Convert the records starting with the line that contains "You are a GUI" and going on through the line that contains "[x=505, y=119]" into a two-column CSV with the columns input and output, one row per record. Put each record's text and its answer in one quoted field apiece, with line breaks replaced by spaces.

* Task data *

= = =

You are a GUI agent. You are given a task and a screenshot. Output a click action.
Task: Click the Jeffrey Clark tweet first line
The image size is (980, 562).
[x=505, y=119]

= = =

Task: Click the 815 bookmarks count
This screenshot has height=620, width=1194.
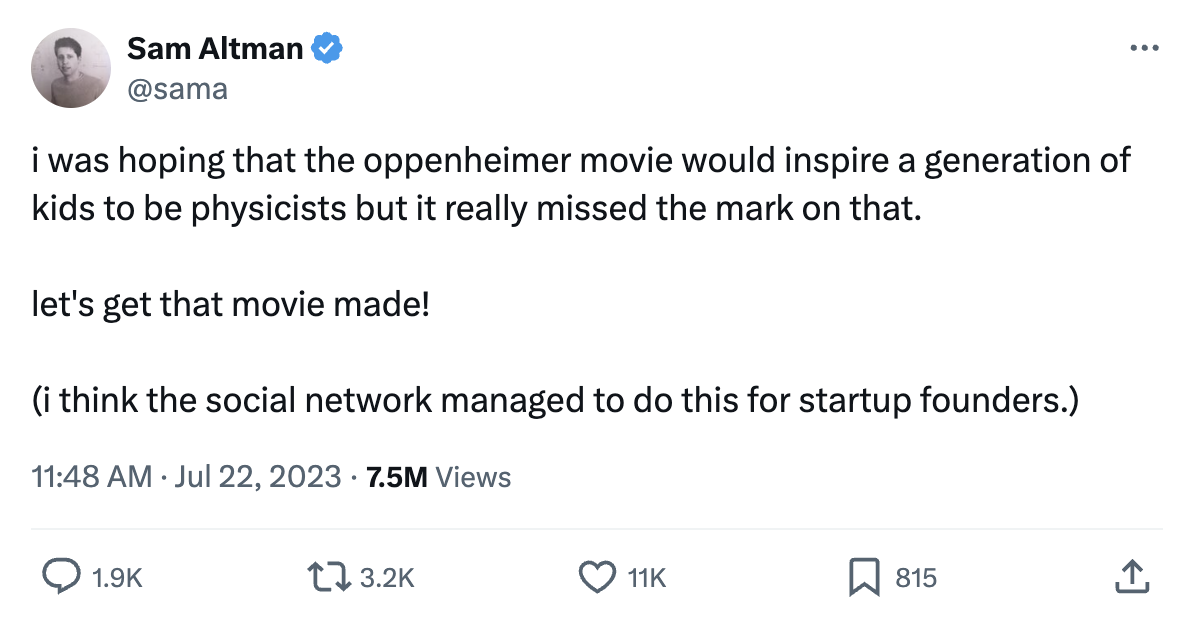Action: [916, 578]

= = =

* Problem solution *
input,output
"You are a GUI agent. You are given a task and a screenshot. Output a click action. Task: Click the Jeffrey Clark tweet first line The image size is (980, 562).","[x=505, y=119]"